Lack of association between cellular repressor of E1A-stimulated genes (GREG) polymorphisms and coronary artery disease in the Han population of North China

Abstract

Background Phenotypic switching of smooth muscle cells (SMCs) plays a critical role in the pathogenesis of atherosclerotic lesions such as coronary artery disease (CAD). Accumulating evidence demonstrates that a cellular repressor of E1A-stimulated genes ( CREG) plays a role in the maintenance of the mature phenotype of vascular SMCs. We assessed the possible association between CREG and CAD in the Han population of North China. Methods The promoter region of CREG by direct sequencing was conducted in 48 subjects.
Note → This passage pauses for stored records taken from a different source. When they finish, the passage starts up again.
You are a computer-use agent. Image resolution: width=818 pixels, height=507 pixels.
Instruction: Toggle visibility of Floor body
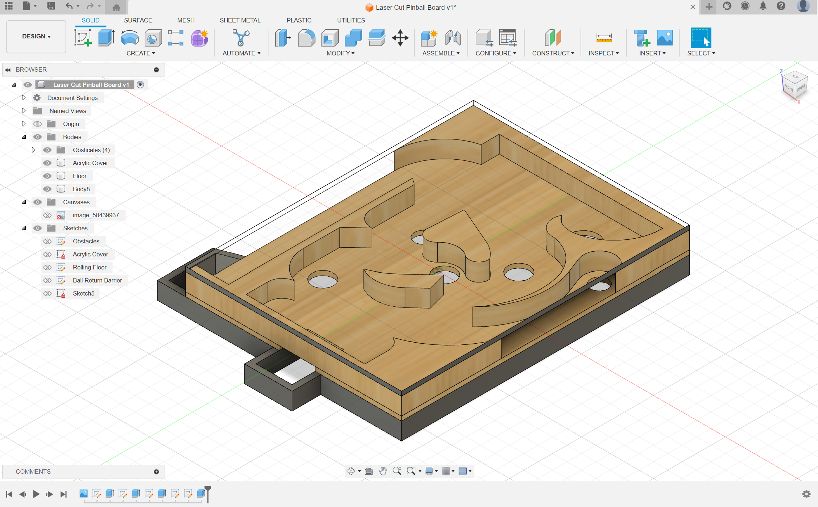click(x=46, y=176)
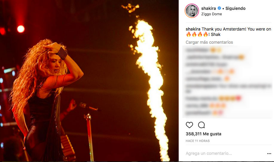
Task: Click the HACE 11 HORAS timestamp
Action: tap(198, 141)
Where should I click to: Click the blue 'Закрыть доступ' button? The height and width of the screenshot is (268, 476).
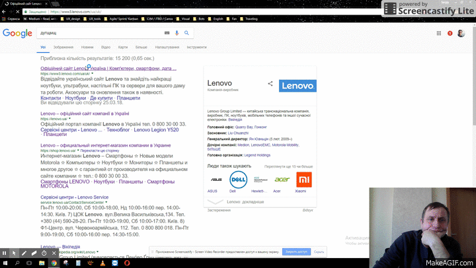[x=295, y=251]
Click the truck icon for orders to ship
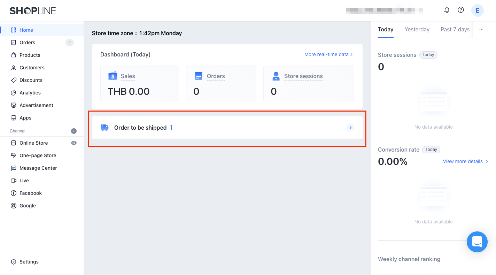This screenshot has height=275, width=496. tap(104, 128)
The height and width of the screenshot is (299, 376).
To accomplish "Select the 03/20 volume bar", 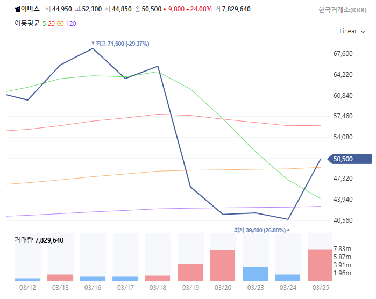I will (x=223, y=265).
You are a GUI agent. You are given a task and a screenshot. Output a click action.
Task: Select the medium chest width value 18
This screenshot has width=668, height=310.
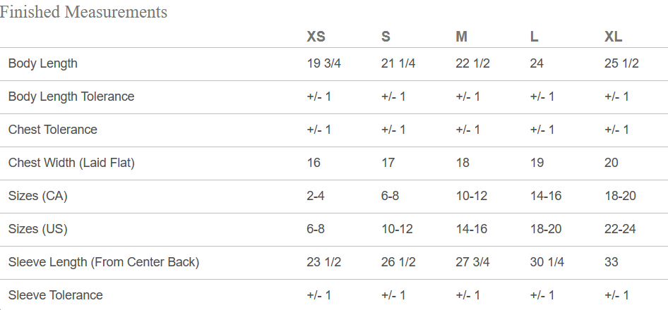463,163
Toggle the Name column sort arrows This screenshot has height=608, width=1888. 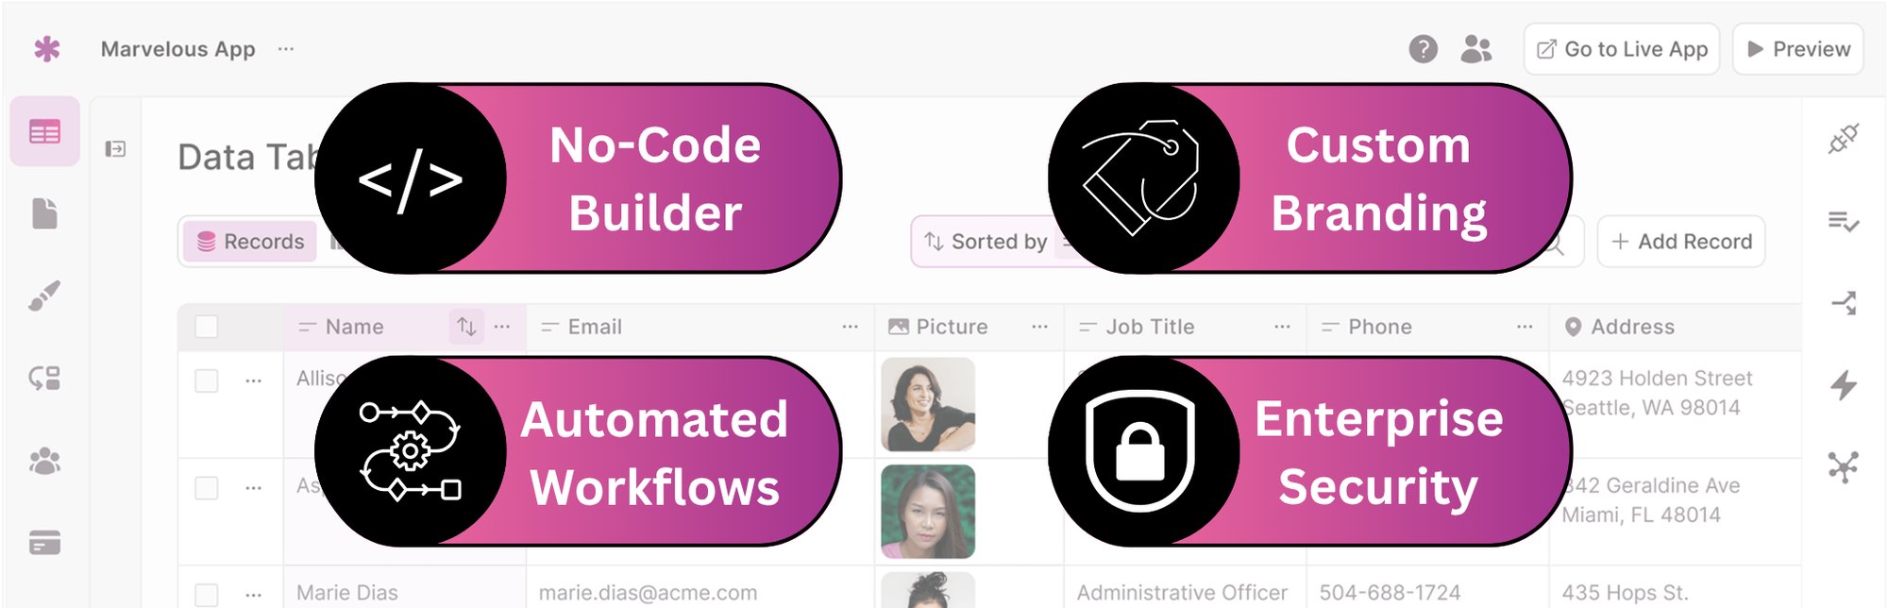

Then SNP rs2995073 and another 4 tagSNPs (rs4657669, rs3767443, rs16859185, and rs3753921) were selected for the association study. All five selected SNPs were determined in 1161 patients with angiographically proven CAD and 960 controls with normal coronary angiograms to investigate the possible involvement of CREG in CAD. Results Genotype frequencies of the 5 polymorphisms were similarly distributed between CAD group and controls ( P > 0.05). Further haplotype analysis also found no significant differences in the distributions between CAD group and controls ( P > 0.05). Conclusion This study did not show an association between common variants of CREG and CAD in the northern Chinese Han population.